As the economy and unemployment rate have improved in recent years, wages have continued to stagnate.
That could start to change soon, however, according to a new outlook from Challenger, Gray & Christmas, an outplacement company that helps workers find new jobs.
The Chicago-based firm does not specify how much it expects wages to rise, but does predict the increase will occur this year.
Challenger, Gray & Christmas’ forecast is based primarily on unemployment trends.
During the economic recovery that started a little over five years ago, an average of:
- 182,500 new jobs have been created per month overall
- 250,000 new jobs have been created per month during the past year
That is even better than the economic expansion between 2003 and 2007, which saw:
- 147,000 new jobs created per month overall on average
- 239,000 new jobs created per month on average during the strongest year
Currently, the national unemployment rate stands at 5.4 percent, according to the latest data from the U.S. Bureau of Labor Statistics.
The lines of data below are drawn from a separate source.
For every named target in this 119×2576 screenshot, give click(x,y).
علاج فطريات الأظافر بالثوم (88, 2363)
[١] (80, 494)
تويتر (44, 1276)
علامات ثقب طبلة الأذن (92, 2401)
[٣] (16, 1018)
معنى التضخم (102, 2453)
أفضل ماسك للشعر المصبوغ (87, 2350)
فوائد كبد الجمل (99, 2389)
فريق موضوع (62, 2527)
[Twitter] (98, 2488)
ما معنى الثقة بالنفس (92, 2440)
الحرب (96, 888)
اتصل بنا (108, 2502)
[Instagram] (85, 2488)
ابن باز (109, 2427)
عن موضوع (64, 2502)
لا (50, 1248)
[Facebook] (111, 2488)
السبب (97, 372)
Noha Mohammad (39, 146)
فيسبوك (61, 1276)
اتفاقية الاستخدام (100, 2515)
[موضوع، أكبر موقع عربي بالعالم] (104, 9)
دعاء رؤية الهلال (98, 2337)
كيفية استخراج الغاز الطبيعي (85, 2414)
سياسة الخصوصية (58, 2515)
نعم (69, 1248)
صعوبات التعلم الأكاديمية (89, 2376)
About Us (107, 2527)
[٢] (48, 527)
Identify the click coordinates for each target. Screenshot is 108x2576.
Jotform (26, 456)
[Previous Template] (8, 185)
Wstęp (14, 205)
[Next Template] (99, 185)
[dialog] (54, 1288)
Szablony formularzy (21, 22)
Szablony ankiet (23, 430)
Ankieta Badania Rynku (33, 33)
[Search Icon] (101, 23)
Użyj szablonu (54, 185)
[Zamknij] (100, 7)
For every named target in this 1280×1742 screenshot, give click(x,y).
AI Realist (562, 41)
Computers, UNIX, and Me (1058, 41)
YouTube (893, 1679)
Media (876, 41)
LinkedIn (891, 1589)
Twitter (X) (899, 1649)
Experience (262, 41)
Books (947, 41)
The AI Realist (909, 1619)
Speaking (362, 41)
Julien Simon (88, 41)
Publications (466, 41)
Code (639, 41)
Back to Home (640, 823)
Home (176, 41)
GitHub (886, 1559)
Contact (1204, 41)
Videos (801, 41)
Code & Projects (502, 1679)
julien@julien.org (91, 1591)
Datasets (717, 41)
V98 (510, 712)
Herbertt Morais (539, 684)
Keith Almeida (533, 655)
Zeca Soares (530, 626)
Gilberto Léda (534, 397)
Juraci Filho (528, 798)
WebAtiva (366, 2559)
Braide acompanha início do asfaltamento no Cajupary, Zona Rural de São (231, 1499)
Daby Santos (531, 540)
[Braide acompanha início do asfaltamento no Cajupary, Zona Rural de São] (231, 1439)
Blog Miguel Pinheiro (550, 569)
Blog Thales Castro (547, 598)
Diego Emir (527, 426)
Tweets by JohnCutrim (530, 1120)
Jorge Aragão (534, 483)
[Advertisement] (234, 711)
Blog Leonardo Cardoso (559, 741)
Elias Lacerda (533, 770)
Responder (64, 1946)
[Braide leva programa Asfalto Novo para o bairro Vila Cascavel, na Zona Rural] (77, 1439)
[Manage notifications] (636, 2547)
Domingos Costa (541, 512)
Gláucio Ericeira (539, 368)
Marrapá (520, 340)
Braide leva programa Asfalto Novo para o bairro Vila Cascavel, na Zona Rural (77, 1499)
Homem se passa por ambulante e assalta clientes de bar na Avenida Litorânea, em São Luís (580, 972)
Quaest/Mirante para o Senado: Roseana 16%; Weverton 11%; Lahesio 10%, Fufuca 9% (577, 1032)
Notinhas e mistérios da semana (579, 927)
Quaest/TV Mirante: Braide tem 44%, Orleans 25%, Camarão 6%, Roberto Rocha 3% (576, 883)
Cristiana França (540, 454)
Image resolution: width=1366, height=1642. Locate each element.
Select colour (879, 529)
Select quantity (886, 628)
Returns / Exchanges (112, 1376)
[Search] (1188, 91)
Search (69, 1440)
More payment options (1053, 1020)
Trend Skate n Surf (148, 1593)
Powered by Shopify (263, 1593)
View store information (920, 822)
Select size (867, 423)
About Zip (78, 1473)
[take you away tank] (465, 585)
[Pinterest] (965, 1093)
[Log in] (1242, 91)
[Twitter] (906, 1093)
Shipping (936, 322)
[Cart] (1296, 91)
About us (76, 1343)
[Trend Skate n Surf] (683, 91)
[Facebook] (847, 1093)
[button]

John A. Challenger, chief executive of Challenger, Gray & Christmas, explains in a press release:
In these areas, workers already may be difficult to find and there is anecdotal evidence of employers offering better wages and benefits to attract and retain talent…
The return of higher-skilled, higher-paying manufacturing and construction jobs should also lift wages around the country.
(Check out “The 10 Jobs Employers Struggle To Fill” to learn more about which positions have the greatest shortage of qualified candidates.)
A growing awareness of income inequality — the gap between how much money the wealthiest and poorest people earn — is another factor that Challenger believes could improve wages .
This year alone, international think tanks and researchers have declared that the United States’ wage gap is at a record high and that the wage gap is the greatest threat to stability worldwide.
Companies and municipalities seem to be more sensitive to outcry over the issue and have started to boost minimum wages. For example, the city of Los Angeles raised its minimum wage to $15 per hour this week.